The ceremony was held in a Lutheran church that was quite pretty in a midcentury modern blond-wooded way: but I have to say this: Religious weddings seem to me to be incredibly stupid. Religion is stupid. I watch these people listening to the most insane things.... I mean, that fucking reading from Corinthians, courtesy of John, one of the top ten mysogynists of all time ... What the fuck does that have to do with being married? What a lot of singsongy nonsense! I asked Trey the next day, punchily hungover and curled up naked in his arms, "do these people listen to what the hell insane crazypants bullshit is being said in church?" and he answered with an authoritative "No, I really don't think they do. I think it's like the way the kids hear the teacher in Charlie Brown, they just hear 'WAWOHWAHWOH God WAWOHWAWOH Love WAHWOHWAHWAHWOH mirror glass love great love'."

"Also," I said, "I hate that 'until death do us part' bit. It's like, 'I guess I will put up with you until you die and I can go fuck someone else.'"

And then Trey said in a voice like Ben Stein, "UNTIL WE ARE DEAD FROM BEING POOR AND SICK, I WILL PUT UP WITH YOU." And I laughed at this for about an hour.

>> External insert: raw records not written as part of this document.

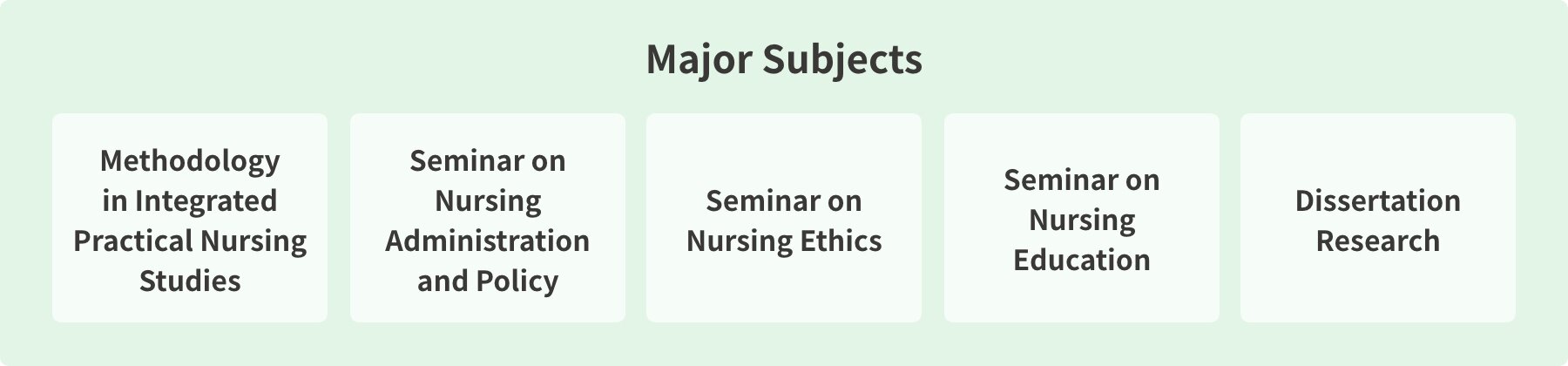This screenshot has height=366, width=1568.
Task: Choose the Seminar on Nursing Ethics card
Action: 784,218
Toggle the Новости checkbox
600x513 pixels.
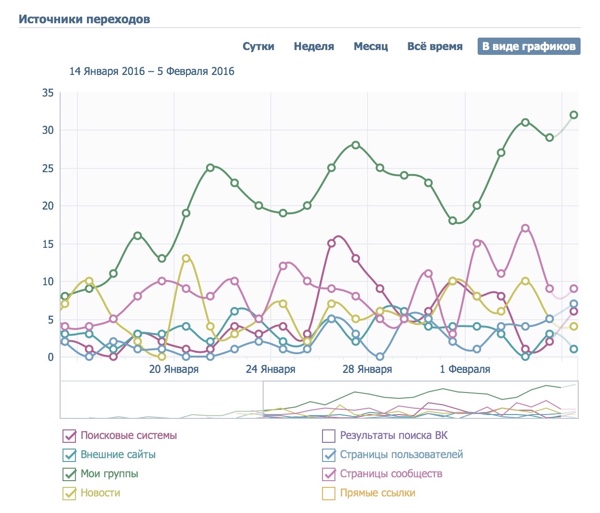pos(69,493)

I love him so very, very much. Even after I am dead from being poor and sick I will love you, love you, love you.

Thursday, July 12, 2007

Here There be Dragons

It is no secret to anyone that I have a bad temper and a fair amount of free-floating rage. This isn’t something I am particularly proud of, nor is it something that I work on as much as I should.

My menstrual cycle is haywire from all the air travel we have been doing, but I am pretty sure that the dream I had last night, which involved betrayals and punching and screaming and kicking is directly related to my hormonal state. Seething.

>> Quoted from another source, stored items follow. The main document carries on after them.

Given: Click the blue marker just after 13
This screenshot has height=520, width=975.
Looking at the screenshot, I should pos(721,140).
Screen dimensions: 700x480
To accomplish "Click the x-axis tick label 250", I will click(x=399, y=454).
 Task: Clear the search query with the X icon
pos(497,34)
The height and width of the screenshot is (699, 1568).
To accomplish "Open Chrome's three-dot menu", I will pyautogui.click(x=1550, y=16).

My aunt in Montana has terminal cancer of the lungs and kidney, and doesn’t have long to live. She can’t come to my sister’s wedding and is despondent about it. Her younger sister who has serious pill addiction, hepatitis and other issues has moved from her New Orleans nursing home to live with her sister. I am hoping to visit them briefly in the next two weeks.

My aunt’s son (and her only child) is a few years older than me and is, by all accounts, a very kind man. This is devastating for him and we have been talking a fair amount since the diagnosis. Why, then, when he called me just now, did I want to rip him into pieces? “Man, this is so hard, it is so hard, so hard…..” Normally my heart would bloom open like a yolk in oil. Not today. He kept asking me when my sister was coming out there. I told him the tentative dates she had emailed me this morning, dates I need confirmed immediately or airfare will spike and I won’t be able to go, dates that I myself could not confirm. Repeatedly asking me questions that I cannot answer makes me want to crush the questioner’s face with a cinderblock. I got off the phone as politely as I could promising to call tonight.

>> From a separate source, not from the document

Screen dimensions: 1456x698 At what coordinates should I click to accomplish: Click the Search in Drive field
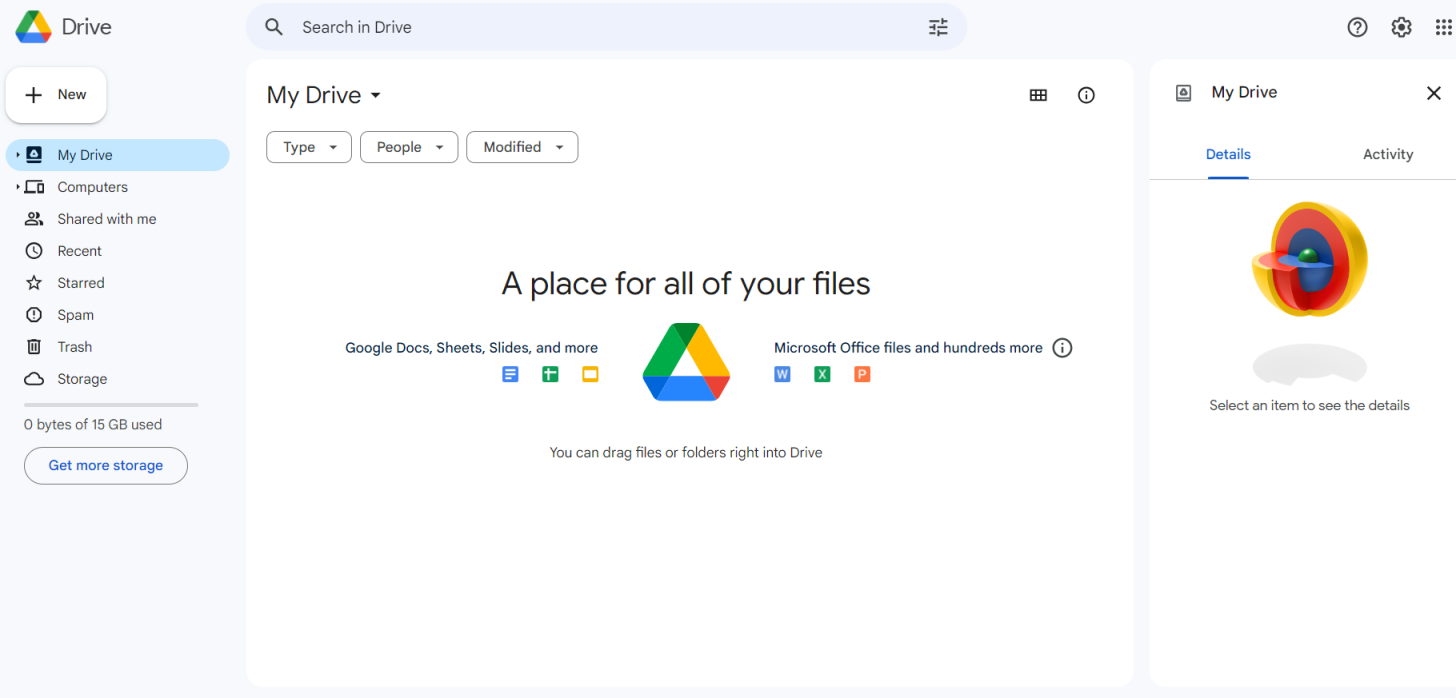pos(600,28)
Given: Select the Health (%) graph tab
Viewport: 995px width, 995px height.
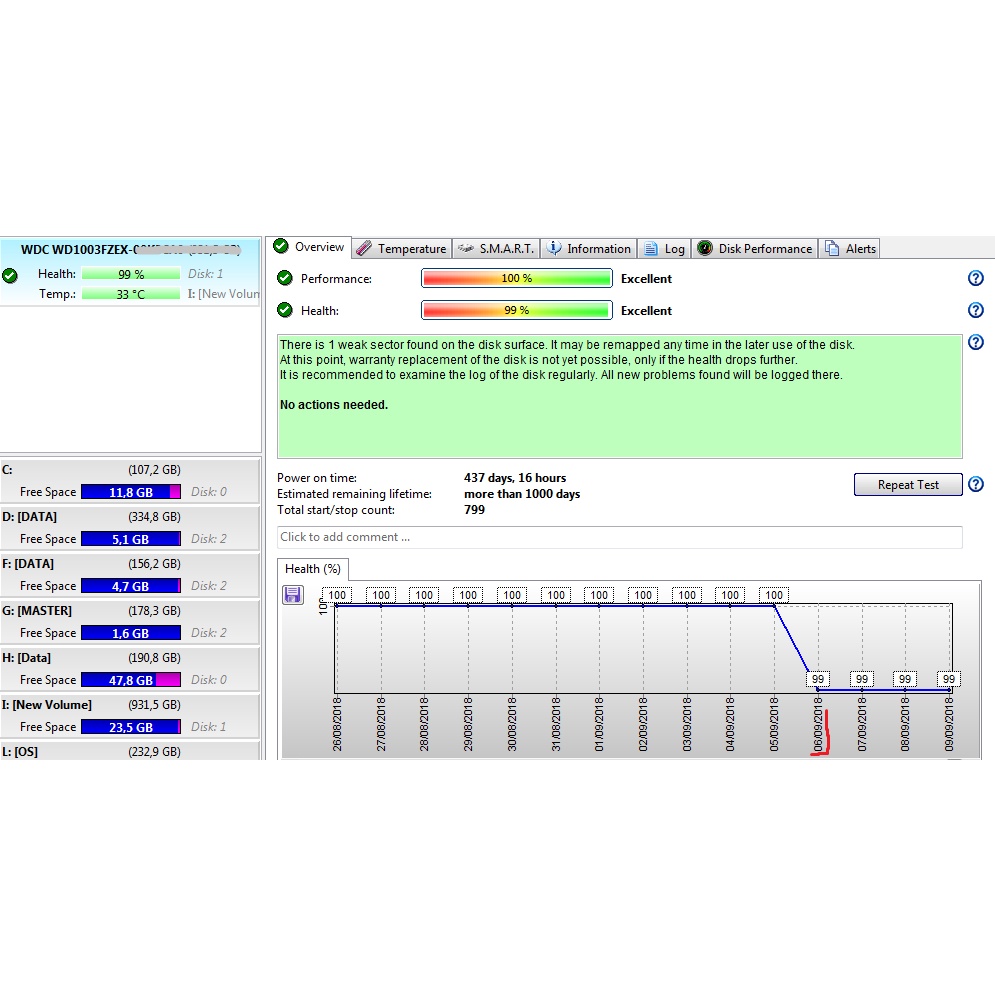Looking at the screenshot, I should [x=312, y=569].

Maybe it was the big question underneath that enraged me, because I just fucking don’t have the answer to why is this terrible thing happening? Maybe it is the psychological tugging that made me feel obligated? Hot tears punch at my eyes, behind this idiotic desk.

Friday, July 06, 2007


I am a huge dork, but I just got my lab work back from our new doctor, and check out my stellar VEGAN bloodwork results!

Thank you for your recent visit to my office. I thought you would want to know your cholesterol which is listed below. For your information, references ranges are given as well.

Your Total cholesterol= 153
The ideal range for total cholesterol is less than 200. Values between 200-240 are borderline, and those higher than 240 are considered elevated.

Your HDL (the "good" cholesterol)= 90
For HDL, a desired value is over 40, but the higher the number, the better.

Your LDL (the "bad" cholesterol)= 51

The ideal range for LDL for someone without heart disease or other risk factors is less than 130. Values between 130-160 are borderline and those higher than 160 are elevated.

How awesome is that? Not to mention that 2 years ago my total cholesterol was 179. AND I made vegan scalloped potatoes last night! Hooray!!